Annotated Bible by A.C. Gaebelein
2 Corinthians 11:1-33
2. Answering His Adversaries. His Boastings.
CHAPTER 11
1. The Danger Through False Teachers. (2 Corinthians 11:1)
2. Answering His Adversaries. (2 Corinthians 11:7)
3. His Boastings of Labors and Sufferings. (2 Corinthians 11:16 .)
Inasmuch as he did not want to boast, he tells the Corinthians to bear with him a little while he acts foolishly in speaking of himself. It had become necessary to do so in order to answer his adversaries, who were making havoc among the Corinthians, but he looks upon his vindication and boasting as nothing less than folly. He is about to do what he had exposed in others in the previous chapter (2 Corinthians 11:12). He therefore asks their indulgence. What he did he asked them to look upon as being folly, but to remember that it was for their sakes. He was jealous over them, not with a jealousy which originated in the spirit of a natural emulation, but with godly jealousy. He had espoused them to one husband, so that he might present them a chaste virgin to Christ.
The church is the bride of Christ. He as God's messenger by the preaching of the Gospel of Grace, and the acceptance of it by the Corinthians, had betrothed them as an assembly to the Lord. His jealous desire was to present the Corinthian church to the bridegroom in the coming day. He had his grave fears that as the serpent had beguiled Eve through his subtilty, so their minds might also be corrupted from the simplicity that is in Christ. Eve was for Adam, and so the church is for Christ and for Him alone. Eve was deceived by listening to another voice. Even so the Corinthians were listening to other voices and their simple faith was being corrupted by false teachings. Behind it stood the same enemy who had deceived Eve. Was there another Christ, which these teachers preached, than the Christ he had preached? Or were they receiving another and a better Comforter, another Holy Spirit, than the One they had received in believing the Gospel Paul had preached unto them? Or, have these men brought you a better gospel? If such were the case, they could bear with it. But how could there be another Jesus, or a better Comforter or a better gospel? He was not a whit behind the very chiefest apostles; though he had, for the gospel's sake, abstained from excellency of speech, yet in all things had he been manifest among them.
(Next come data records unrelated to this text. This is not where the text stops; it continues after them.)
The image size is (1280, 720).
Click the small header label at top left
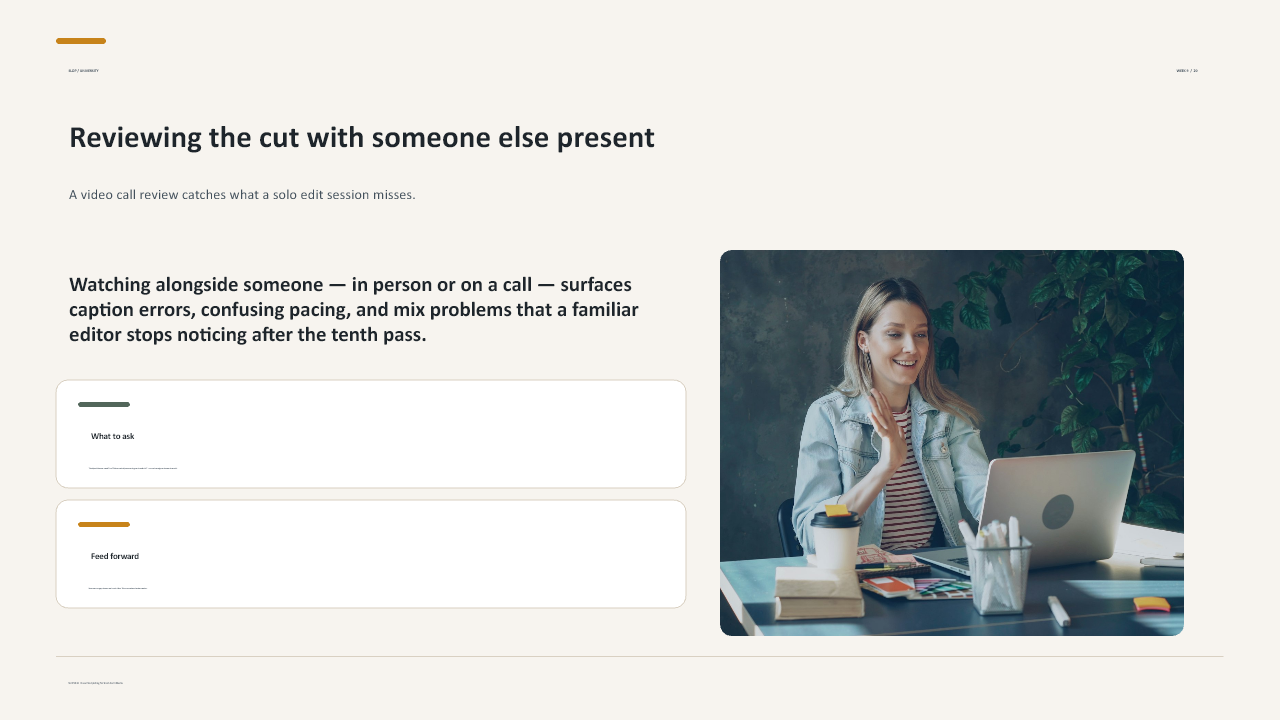point(83,71)
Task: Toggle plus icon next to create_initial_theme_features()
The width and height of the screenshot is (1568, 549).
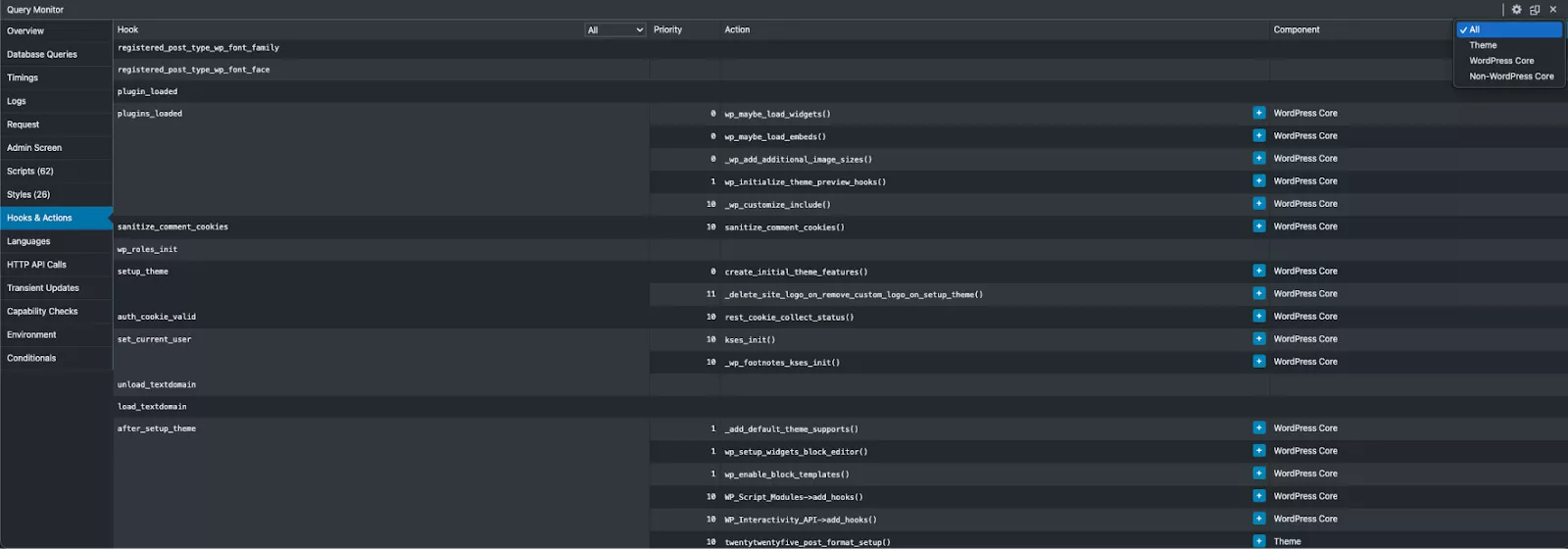Action: click(x=1259, y=272)
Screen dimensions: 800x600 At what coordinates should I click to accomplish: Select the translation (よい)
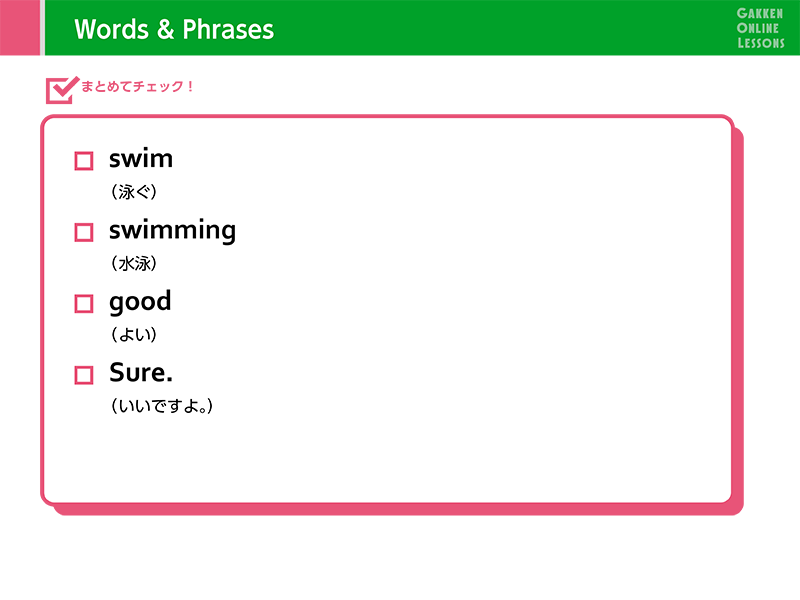click(134, 335)
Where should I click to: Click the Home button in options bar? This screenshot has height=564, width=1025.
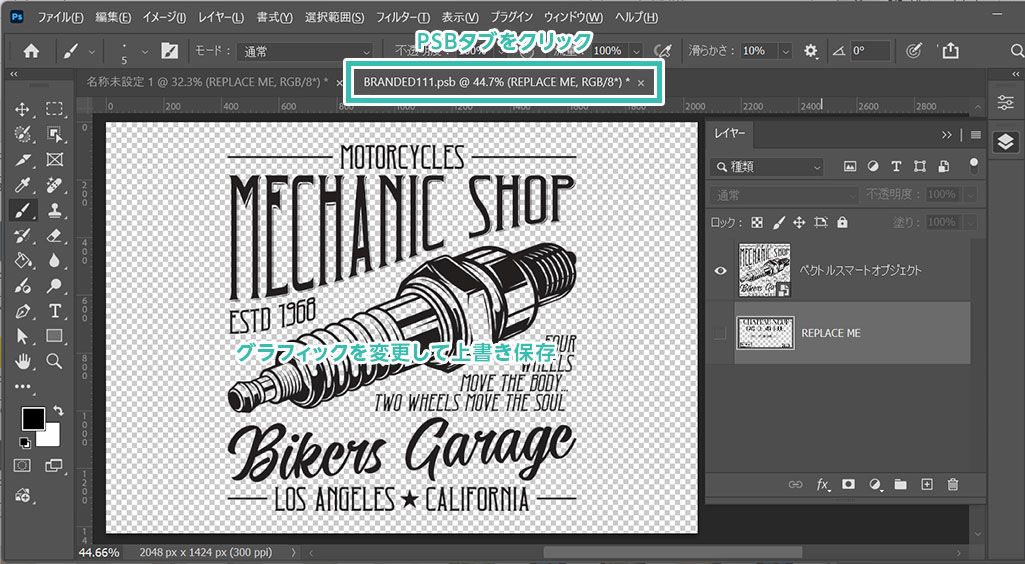point(31,51)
Evidently the great apostle searched his heart and life to discover the cause of the alienation of the Corinthians. Was the offence perhaps in taking nothing from them and preaching the gospel freely, without money? It was his boast that he took nothing from them, as the brethren in Macedonia had ministered to his needs. But his boast was that he had preached the gospel in Achaia gratuitously. But why? Because he loved them not? God was his witness that such was not the case. It was to take away from these false teachers the boasting of preaching for nothing, so that they could not say, we labor gratuitously while the apostle receives money for his services.
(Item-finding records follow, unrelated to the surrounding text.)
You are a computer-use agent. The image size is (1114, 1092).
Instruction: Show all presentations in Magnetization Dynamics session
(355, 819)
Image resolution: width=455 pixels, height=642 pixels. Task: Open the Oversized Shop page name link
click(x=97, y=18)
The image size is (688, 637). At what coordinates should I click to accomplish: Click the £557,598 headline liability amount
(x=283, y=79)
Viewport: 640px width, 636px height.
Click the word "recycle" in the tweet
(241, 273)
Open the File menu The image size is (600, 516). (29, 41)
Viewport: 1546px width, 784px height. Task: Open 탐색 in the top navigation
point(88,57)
And who were these teachers? The Holy Spirit now exposes the true character of these men. They were not apostles at all, but deceitful workers, who transformed themselves into the apostles of Christ. They were the instruments of that sinister being who was once an angel of light and whose most powerful tactic is to assume this character, to which he had lost all claim by his fall. These false teachers posed as ministers of righteousness. They made high pretensions, yet denied the true righteousness of God. We see much of this in our own days, especially in systems like Christian Science and others.
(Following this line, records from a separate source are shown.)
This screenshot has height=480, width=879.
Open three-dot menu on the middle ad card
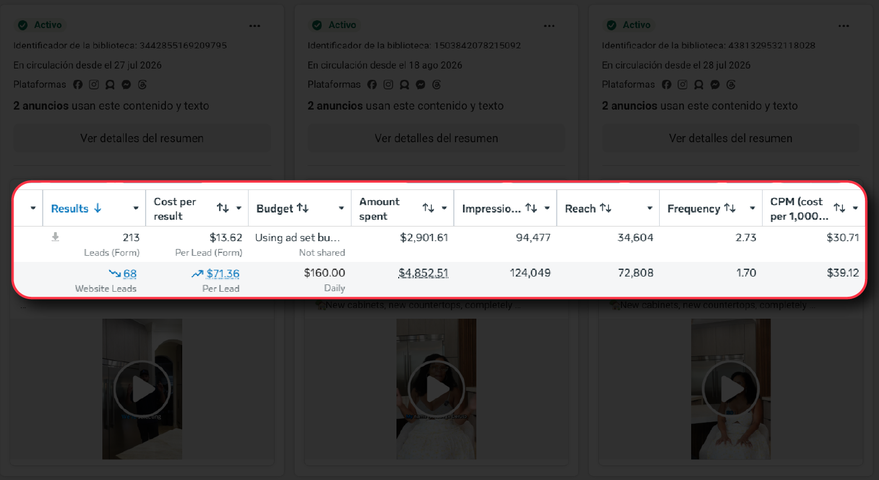(549, 26)
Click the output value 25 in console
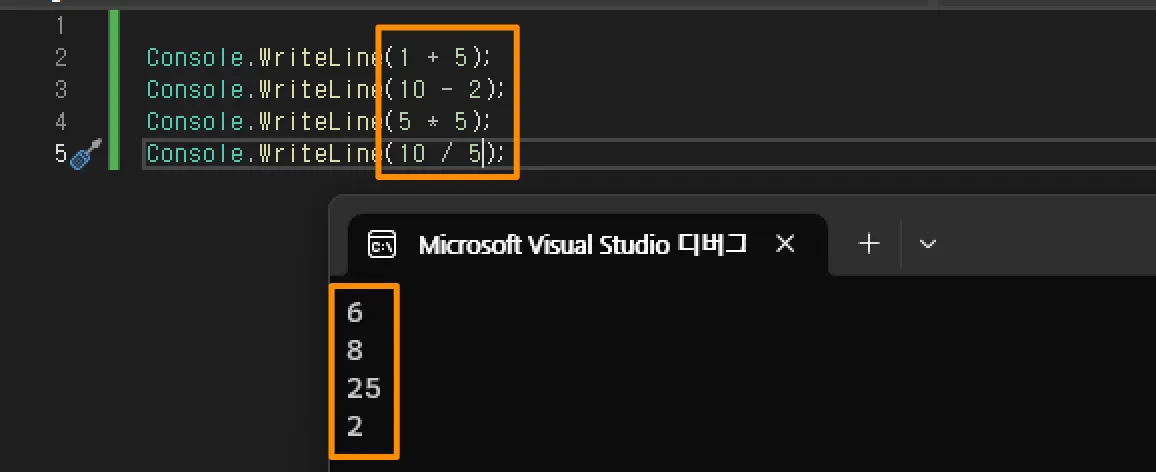 [364, 389]
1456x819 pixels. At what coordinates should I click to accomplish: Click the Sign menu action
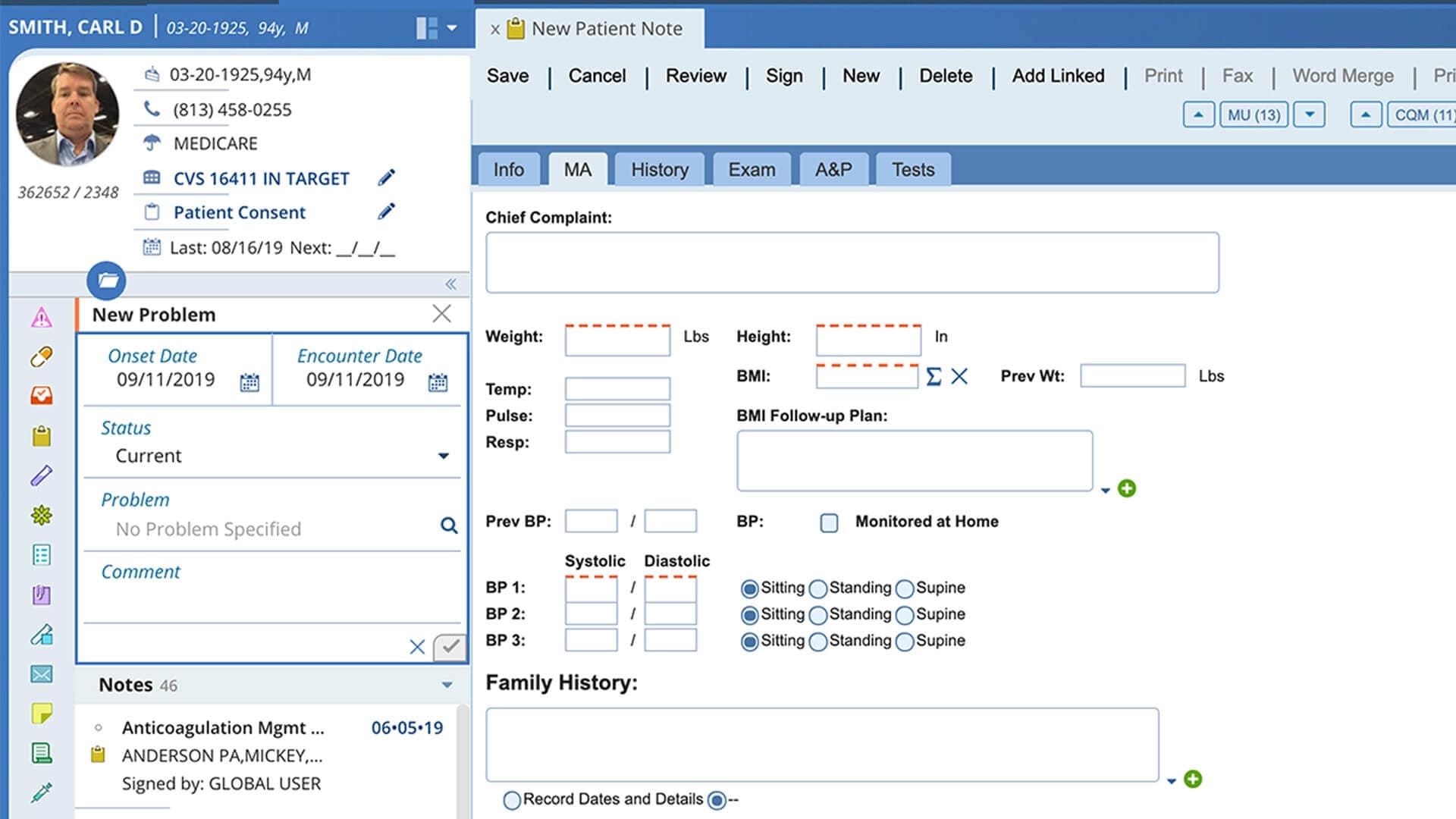pos(784,76)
From dealing with the deceivers, he turns now to those who had become ensnared by them (2 Corinthians 11:16). Reluctantly he speaks of himself again. To boast of anything except the Lord was a foolish thing to Paul. “That which I speak, I speak it not after the Lord, but as it were foolishly, in this confidence of boasting. Seeing that many glory after the flesh, I will glory also.” Inasmuch as they compelled him to glory (2 Corinthians 12:11), he is therefore ready to show what reasons he had for boasting. These Judaizing teachers boasted much of being Hebrews, of the seed of Abraham. But so was Paul. They boasted of being ministers of Christ. And here the apostle marshals his wonderful proofs of how much he excels in his ministries and labor. What other one could say what he rightfully said of himself? “In labors exceedingly abundant, in stripes above measure, in prisons more frequent, in deaths oft.” Then follows the remarkable record. If it had not been for these evil teachers who had invaded the Corinthian church, we would never have known of these experiences of the great man of God, for the historical record, the Book of Acts, does not give us a full account of his devotedness and trials. And most likely even this list is not complete.
“Troubles and dangers without, incessant anxieties within, a courage that quailed before no peril, a love for poor sinners and for the assembly that nothing chilled--these few lines sketch the picture of a life of such absolute devotedness that it touches the coldest heart; it makes us feel all our selfishness, and bend the knee before Him who was the living source of the blessed apostle's devotedness, before Him whose glory inspired it” (Synopsis).
And if he must needs glory, he would glory in his infirmities, in his helplessness. Why should he mention the otherwise unrecorded incident of his escape from Damascus? It was an inglorious experience. There was nothing to glory in, for no miracle took place to preserve him, nor angelic interference. Anyone who gloried in himself would never have mentioned so humiliating an experience.